[Excerpts from a dataset]
<<<<

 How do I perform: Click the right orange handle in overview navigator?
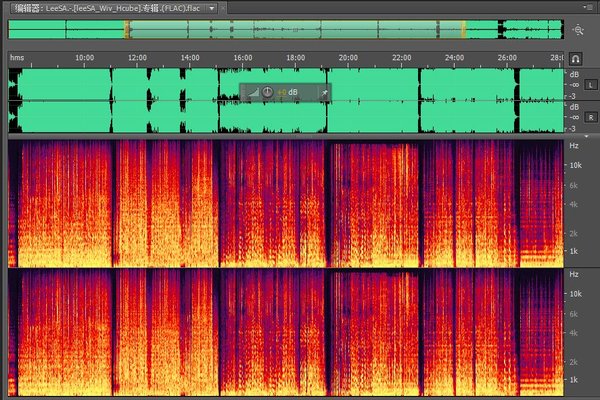tap(463, 30)
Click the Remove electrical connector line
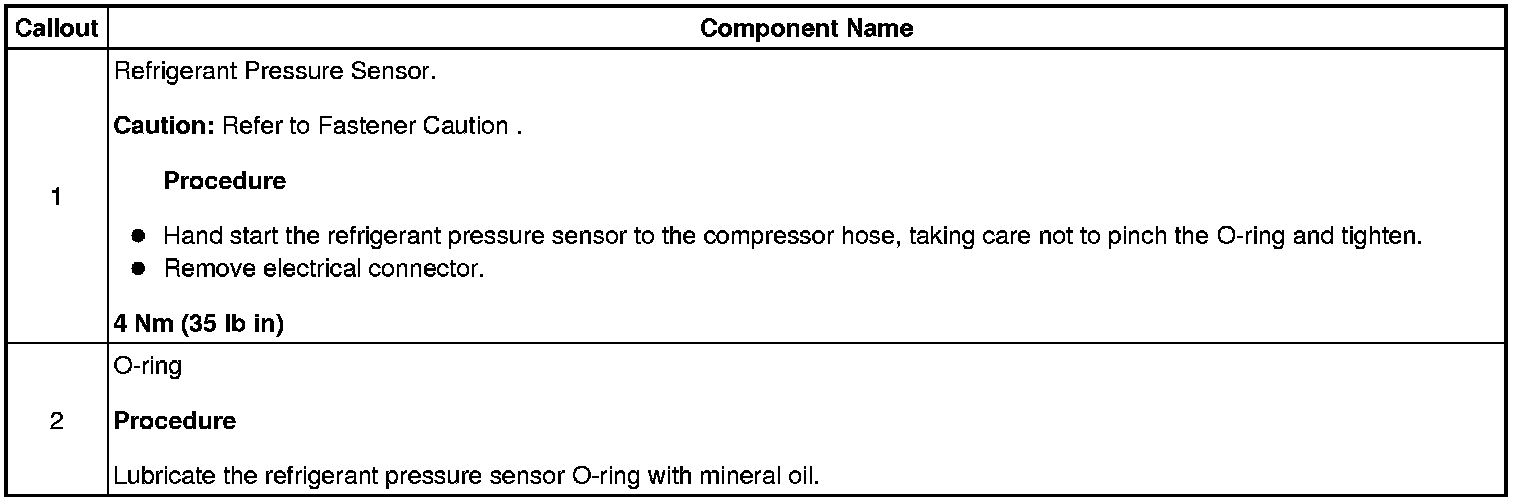The image size is (1520, 502). pyautogui.click(x=324, y=269)
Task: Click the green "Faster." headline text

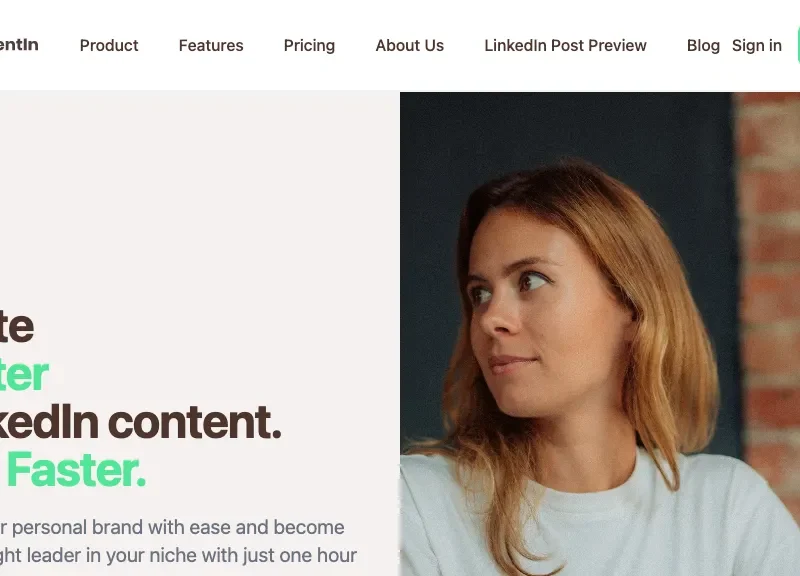Action: point(76,470)
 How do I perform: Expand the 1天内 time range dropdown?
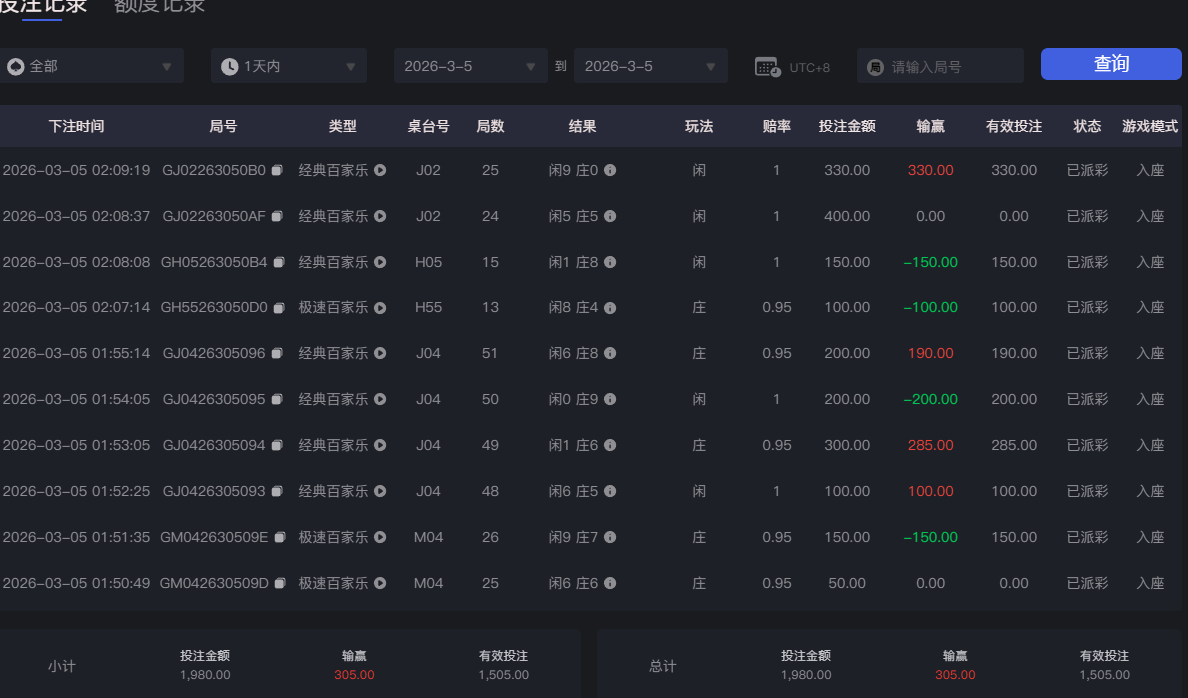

>>>>

PROBLEM STATEMENT —
Each entry is to be written out again word for word, and any pictures are to be omitted.

TASK RESPONSE —
 How do I perform: Click the right orange handle in overview navigator?
tap(463, 30)
Click the Remove electrical connector line
The image size is (1520, 502). pyautogui.click(x=324, y=269)
Task: Click the green "Faster." headline text

Action: point(76,470)
 How do I perform: Expand the 1天内 time range dropdown?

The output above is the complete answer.